• Problem: When you reach the line containing "You are a GUI" in the data below, begin returning lines exactly as written, and stop once the line containing "[מוצר הבא] (42, 1436)" has been returned.

• Record excerpts:
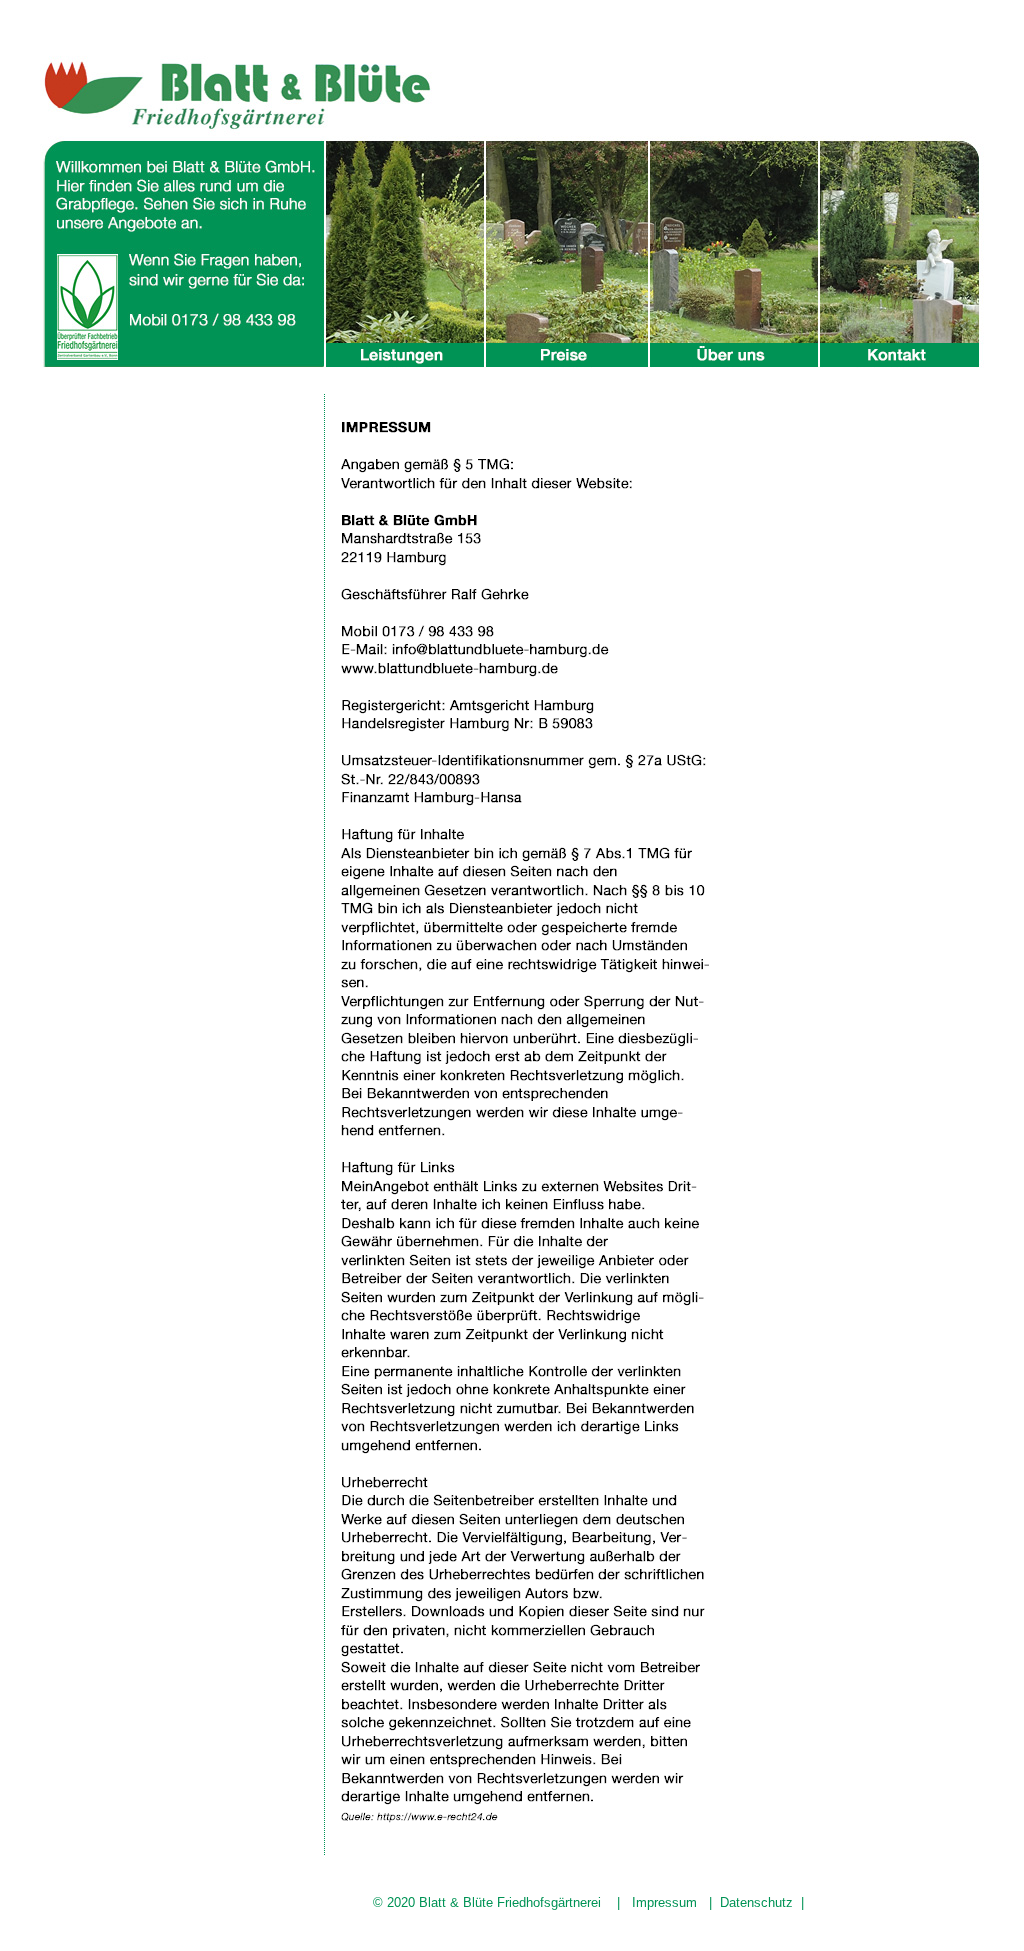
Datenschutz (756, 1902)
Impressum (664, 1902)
---
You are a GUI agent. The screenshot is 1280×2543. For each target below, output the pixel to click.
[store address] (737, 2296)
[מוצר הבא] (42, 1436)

• Reply to the task:
You are a GUI agent. The screenshot is 1280×2543. For each target below, output the pixel to click.
[store address] (737, 2296)
[מוצר הבא] (42, 1436)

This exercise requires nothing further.